「だから、何であたしにつきまとうのよ。もう、いい加減(かげん)にして」
加奈子(かなこ)は誰(だれ)もいないはずの隣(となり)の席(せき)へ向かって呟(つぶや)いた。
「わしの第三の人生(じんせい)は、人助(ひとだす)けをすることに決(き)めたんじゃ。あんた、ほんとは困(こま)ってるんだろ?」
加奈子は首(くび)を振り、「いい。やめてよ。もう、あたしの前から消(き)えて」
「そう言われてもなぁ。わしは浮遊霊(ふゆうれい)だから、どこへでもついて行けるんじゃ」
その時、男が店に入って来た。男は加奈子を見つけると、彼女の前の席に滑(すべ)り込んだ。
「わるいな、無理(むり)言って」男は加奈子の手を取ると、にっこり微笑(ほほえ)んだ。
霊(れい)のおじいちゃんは、男が伸(の)ばした手をつかむ。男は身震(みぶる)いして手を引っ込めた。

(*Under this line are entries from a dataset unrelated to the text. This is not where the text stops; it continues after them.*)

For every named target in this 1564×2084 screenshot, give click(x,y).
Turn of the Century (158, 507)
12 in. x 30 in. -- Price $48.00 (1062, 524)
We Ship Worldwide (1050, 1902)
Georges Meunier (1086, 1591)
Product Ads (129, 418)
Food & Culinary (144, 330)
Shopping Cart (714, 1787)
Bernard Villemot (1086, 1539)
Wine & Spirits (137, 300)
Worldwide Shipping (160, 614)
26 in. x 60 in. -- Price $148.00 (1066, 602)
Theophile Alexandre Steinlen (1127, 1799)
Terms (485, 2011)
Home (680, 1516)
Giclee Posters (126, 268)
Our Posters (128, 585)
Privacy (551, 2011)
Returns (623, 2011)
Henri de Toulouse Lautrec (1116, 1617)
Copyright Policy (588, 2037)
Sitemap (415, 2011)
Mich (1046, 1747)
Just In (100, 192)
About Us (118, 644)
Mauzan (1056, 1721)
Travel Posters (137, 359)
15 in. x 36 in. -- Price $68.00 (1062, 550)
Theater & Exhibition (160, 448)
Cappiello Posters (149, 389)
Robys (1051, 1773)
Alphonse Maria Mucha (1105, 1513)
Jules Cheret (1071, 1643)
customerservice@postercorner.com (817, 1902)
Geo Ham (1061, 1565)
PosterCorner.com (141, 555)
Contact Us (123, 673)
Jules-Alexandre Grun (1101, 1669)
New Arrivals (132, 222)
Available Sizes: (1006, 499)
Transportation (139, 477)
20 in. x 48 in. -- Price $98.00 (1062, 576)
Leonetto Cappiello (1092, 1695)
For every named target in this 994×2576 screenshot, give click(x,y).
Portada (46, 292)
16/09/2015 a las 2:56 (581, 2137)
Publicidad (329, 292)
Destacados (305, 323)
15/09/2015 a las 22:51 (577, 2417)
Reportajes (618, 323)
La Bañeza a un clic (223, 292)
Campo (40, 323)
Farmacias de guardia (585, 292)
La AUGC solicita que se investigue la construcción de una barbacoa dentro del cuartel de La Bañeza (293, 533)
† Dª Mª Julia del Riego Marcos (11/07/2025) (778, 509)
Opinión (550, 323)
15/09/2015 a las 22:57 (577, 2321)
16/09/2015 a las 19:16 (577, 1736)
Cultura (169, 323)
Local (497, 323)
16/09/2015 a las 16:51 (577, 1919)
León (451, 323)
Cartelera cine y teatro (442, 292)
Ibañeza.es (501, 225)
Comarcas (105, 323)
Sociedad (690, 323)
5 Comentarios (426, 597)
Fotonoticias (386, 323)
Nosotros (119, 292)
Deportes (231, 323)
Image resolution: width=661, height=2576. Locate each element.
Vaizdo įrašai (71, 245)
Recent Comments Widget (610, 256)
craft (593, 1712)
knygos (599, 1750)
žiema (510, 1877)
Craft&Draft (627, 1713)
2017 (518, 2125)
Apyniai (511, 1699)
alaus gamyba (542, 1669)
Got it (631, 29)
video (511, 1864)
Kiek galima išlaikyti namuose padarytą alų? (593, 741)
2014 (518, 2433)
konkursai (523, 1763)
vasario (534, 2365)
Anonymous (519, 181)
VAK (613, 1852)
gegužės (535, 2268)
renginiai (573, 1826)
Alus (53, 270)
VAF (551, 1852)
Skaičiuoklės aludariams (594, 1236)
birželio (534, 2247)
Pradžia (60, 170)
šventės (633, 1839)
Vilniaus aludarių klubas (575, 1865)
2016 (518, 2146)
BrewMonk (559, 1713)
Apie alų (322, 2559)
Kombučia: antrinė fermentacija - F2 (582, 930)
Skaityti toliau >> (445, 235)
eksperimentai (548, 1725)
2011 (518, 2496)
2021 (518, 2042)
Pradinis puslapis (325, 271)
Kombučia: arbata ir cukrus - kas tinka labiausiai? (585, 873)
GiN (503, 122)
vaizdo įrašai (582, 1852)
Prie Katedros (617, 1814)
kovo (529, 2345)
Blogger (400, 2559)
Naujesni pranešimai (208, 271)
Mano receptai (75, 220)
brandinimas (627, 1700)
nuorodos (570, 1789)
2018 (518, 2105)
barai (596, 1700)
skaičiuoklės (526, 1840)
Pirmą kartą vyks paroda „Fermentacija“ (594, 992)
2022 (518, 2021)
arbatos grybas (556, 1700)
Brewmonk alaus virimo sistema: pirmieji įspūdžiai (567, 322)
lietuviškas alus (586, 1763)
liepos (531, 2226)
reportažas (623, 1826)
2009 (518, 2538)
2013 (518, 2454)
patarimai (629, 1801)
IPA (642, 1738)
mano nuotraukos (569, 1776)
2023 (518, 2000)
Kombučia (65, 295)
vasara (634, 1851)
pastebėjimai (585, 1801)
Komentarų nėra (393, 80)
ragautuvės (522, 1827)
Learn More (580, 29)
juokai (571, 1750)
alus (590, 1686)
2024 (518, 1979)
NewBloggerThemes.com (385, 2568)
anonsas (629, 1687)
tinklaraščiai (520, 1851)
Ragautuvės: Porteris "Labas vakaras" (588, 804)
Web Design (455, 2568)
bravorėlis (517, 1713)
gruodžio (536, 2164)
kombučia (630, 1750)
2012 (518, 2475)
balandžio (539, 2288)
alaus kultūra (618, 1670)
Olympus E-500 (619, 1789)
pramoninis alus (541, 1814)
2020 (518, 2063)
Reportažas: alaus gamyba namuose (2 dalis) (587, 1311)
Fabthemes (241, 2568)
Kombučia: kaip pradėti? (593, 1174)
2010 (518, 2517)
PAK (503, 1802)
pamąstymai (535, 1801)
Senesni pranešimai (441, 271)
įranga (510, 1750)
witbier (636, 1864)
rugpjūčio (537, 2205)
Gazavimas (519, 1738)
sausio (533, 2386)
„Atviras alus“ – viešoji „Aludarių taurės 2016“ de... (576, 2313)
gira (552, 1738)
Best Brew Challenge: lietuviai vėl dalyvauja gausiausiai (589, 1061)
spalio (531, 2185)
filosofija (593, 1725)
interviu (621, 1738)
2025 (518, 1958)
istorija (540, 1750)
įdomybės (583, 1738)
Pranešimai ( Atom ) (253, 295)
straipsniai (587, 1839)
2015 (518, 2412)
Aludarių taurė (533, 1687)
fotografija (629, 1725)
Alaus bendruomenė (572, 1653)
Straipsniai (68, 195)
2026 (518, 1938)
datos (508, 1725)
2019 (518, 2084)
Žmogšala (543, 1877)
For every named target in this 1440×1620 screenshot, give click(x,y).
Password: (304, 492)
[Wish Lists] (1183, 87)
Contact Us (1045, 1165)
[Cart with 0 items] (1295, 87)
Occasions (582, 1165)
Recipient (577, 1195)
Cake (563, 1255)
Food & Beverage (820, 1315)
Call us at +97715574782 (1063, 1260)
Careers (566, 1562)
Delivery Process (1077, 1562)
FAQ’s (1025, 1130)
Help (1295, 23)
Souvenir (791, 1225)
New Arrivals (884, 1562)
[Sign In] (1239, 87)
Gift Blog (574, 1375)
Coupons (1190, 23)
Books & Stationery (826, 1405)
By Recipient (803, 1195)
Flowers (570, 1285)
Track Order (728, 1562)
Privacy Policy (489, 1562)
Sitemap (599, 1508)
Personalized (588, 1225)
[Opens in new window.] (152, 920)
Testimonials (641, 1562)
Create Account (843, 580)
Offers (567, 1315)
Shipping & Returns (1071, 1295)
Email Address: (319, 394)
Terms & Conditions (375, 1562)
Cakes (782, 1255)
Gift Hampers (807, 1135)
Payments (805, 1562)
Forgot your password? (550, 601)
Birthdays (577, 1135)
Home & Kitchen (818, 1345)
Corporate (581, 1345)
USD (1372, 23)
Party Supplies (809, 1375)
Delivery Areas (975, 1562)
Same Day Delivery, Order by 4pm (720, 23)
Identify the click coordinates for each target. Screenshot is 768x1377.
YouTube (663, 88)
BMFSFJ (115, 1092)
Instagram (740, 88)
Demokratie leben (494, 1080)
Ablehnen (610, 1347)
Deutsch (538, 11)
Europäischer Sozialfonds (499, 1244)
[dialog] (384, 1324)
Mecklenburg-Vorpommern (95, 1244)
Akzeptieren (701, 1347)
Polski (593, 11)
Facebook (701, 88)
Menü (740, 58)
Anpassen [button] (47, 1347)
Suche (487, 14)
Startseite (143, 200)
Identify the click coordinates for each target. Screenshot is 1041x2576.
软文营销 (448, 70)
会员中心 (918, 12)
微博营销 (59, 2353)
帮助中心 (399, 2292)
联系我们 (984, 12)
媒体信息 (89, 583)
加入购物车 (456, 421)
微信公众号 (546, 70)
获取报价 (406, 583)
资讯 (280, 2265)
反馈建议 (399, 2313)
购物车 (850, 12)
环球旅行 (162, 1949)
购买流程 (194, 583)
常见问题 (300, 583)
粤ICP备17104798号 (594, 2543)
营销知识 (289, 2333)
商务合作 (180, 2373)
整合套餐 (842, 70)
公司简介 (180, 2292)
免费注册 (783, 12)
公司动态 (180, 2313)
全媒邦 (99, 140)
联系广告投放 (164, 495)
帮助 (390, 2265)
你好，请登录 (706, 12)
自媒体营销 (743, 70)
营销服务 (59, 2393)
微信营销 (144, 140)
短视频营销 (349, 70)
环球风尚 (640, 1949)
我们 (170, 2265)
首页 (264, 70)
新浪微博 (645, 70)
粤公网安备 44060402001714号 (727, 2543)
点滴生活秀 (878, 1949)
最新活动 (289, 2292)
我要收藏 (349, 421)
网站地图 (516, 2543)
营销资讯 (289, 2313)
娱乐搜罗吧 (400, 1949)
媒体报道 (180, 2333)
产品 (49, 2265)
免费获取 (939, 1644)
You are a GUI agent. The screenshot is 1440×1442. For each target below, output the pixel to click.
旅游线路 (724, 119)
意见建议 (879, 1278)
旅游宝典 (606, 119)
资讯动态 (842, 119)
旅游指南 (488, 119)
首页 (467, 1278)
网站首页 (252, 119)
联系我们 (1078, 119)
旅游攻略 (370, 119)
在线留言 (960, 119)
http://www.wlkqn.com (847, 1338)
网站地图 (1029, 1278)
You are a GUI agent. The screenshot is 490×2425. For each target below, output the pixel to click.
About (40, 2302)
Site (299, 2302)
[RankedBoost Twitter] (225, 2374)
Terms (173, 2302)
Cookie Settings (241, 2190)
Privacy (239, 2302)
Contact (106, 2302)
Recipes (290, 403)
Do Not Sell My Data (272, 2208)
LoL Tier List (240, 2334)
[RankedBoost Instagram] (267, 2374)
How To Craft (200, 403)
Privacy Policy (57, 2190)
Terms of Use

「こいつはダメじゃ。あんたを幸せにすることはないぞ。苦労(くろう)するだけじゃ」
何も知らない男は、「加奈(かな)だったら、絶対(ぜったい)助けてくれるって思ってたんだ」
「おいおい。こいつに貢(みつ)いでも何も返ってこないぞ。あんたが損(そん)をするだけじゃ」
男と霊の言葉(ことば)が彼女の回りを渦巻(うずま)いていく。加奈子は両手(りょうて)で耳(みみ)をふさいだ。
「どうしたんだよ? 金、持って来なかったのか?」男は心配(しんぱい)する素振(そぶ)りもない。
「もう…、もう、いい加減にして! あたしの前から消えなさい」加奈子は思わず立ち上がると男に向かって叫(さけ)んだ。「あんたもよ! どうせ他の女に使う金でしょ。あたしが知らないとでも思ってるの。もう、うんざりよ! 二度とあたしの前に現れないで!」
<つぶやき>もし第三の人生があるとしたら…。あなたはどういう人生を過(す)ごしますか?